Home » Editorials » Their baby? Editorial for March 5, 1994

Their baby? Editorial for March 5, 1994

March 5, 1994

A TWO-headed baby was born recently in the town of Taraclia, Moldova. Aside from two heads, the baby also has two hearts, two sets of lungs and two spinal cords but only one set of limbs. Doctors blame the 1986 Chemobyl nuclear disaster for the defects.—Reuters

THE Constitution is new. What’s wrong with it? Why amend it?

Abolishing the Senate will leave only the House of Turon to meet the problems of the nation. With what? A piece of the delicacy? The Constitution vests legislative power in the Senate and the House. Without the Senate, the people will be at the mercy of the House and its voracious appetite. The senate makes them more secure.

What are the problems of the nation?

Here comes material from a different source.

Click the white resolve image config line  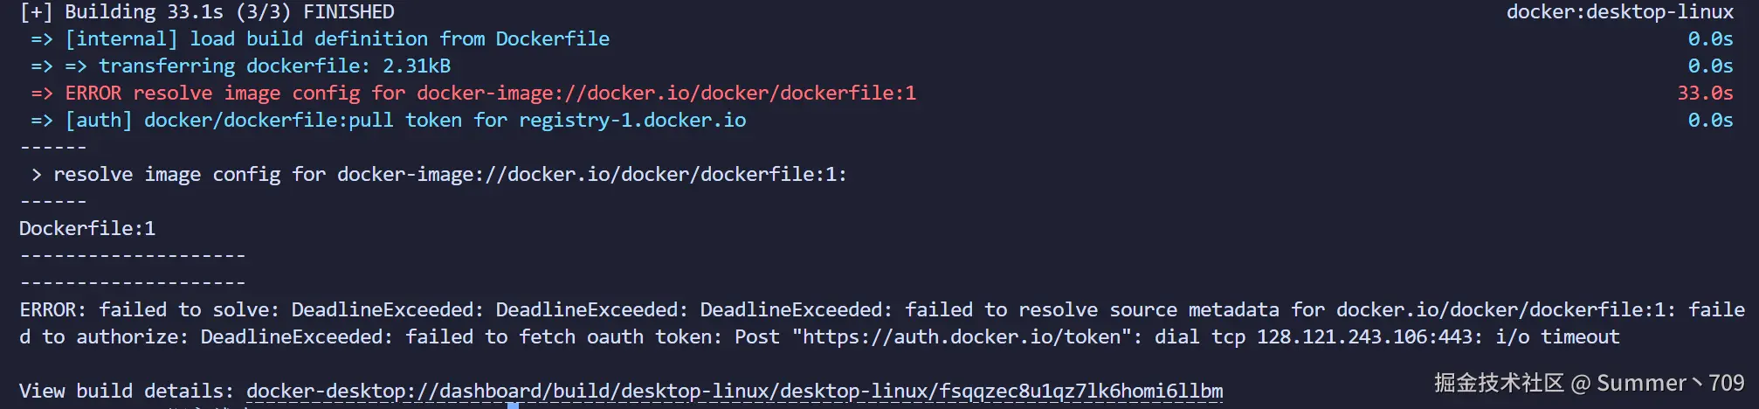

Mass poverty and unemployment; graft and corruption in the government; continuing violation of human rights; widespread rebellion; massive deforestation, which threatens to turn the country into a desert; mockery of justice: the rich few get away with robbery and murder while the poor feels its lash. And other evils too many to enumerate here. None of them is to be blamed on the Constitution.

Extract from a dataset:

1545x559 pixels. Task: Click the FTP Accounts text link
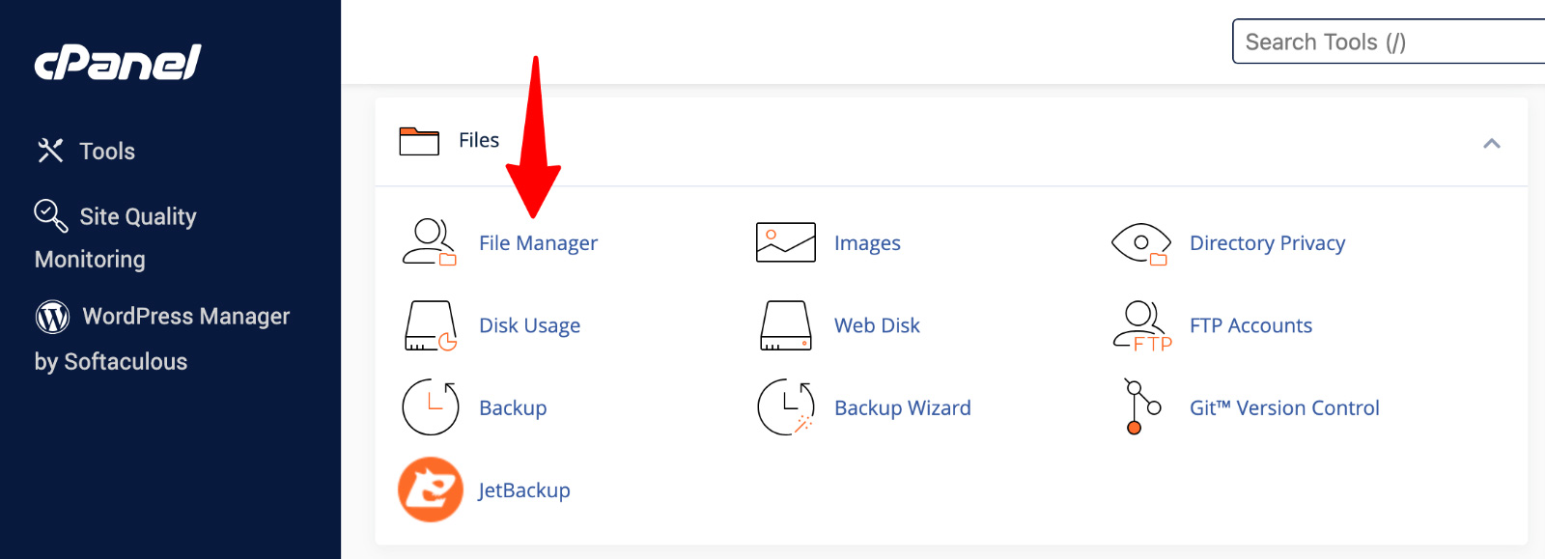1250,325
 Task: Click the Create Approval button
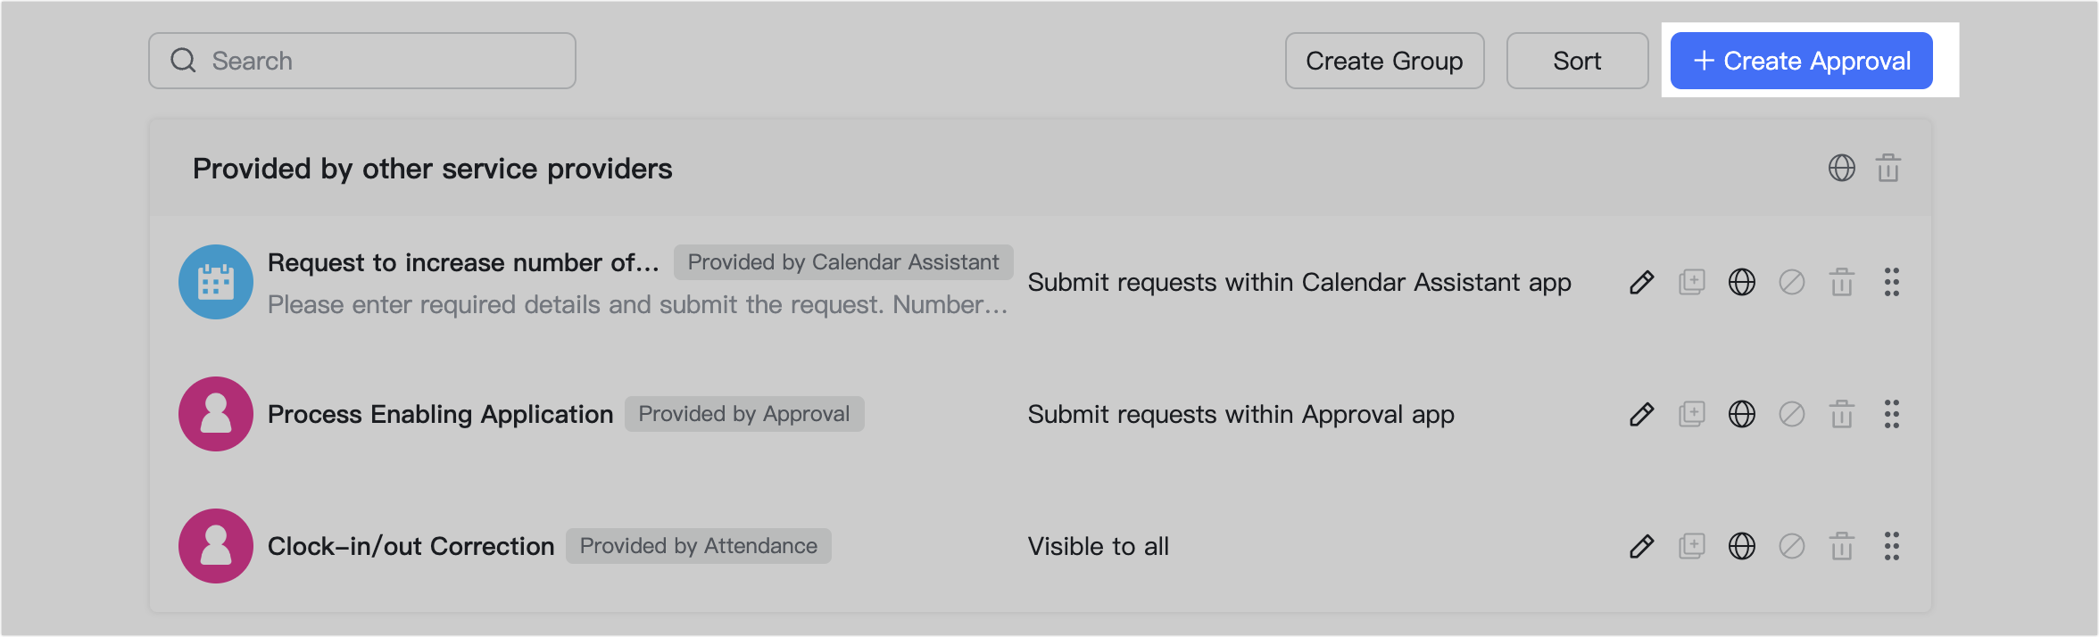tap(1801, 60)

If the senators were to agree to the scrapping of the Senate, they would become and insignificant minority of 24 against 180 and could do nothing to improve the performance of whatever the House would be called. They would be called the same as the company they kept. Good for nothing, if not crooks.

President Ramos would still hold on to power—as premier. By running for membership in the House or Parliament and after using his P10 billion pork barrel for the re-election of the members, he would get their votes as prime minister. They would lick the hand that fed them. Lie dogs.

True, he has sworn:

“I have no plan or ambition or inclination to stay on as President when my term ends in 1998. Even if the Constitution were amended to allow my re-election, I would not seek re-election. Even if the people want it and vote that I stay in office, I shall not serve. If the Constitution were amended to introduce the parliamentary system, I would not run for office; and if elected, I would reject it.”

Or he would argue:

“The voice of the people is the voice of God. Who am I to go against God?”

Or keep his word.

Or, Speaker Jose de Venecia would be premier. And “behest loan” the rule?

Why not leave the Constitution alone?

They ran under it and should defend it.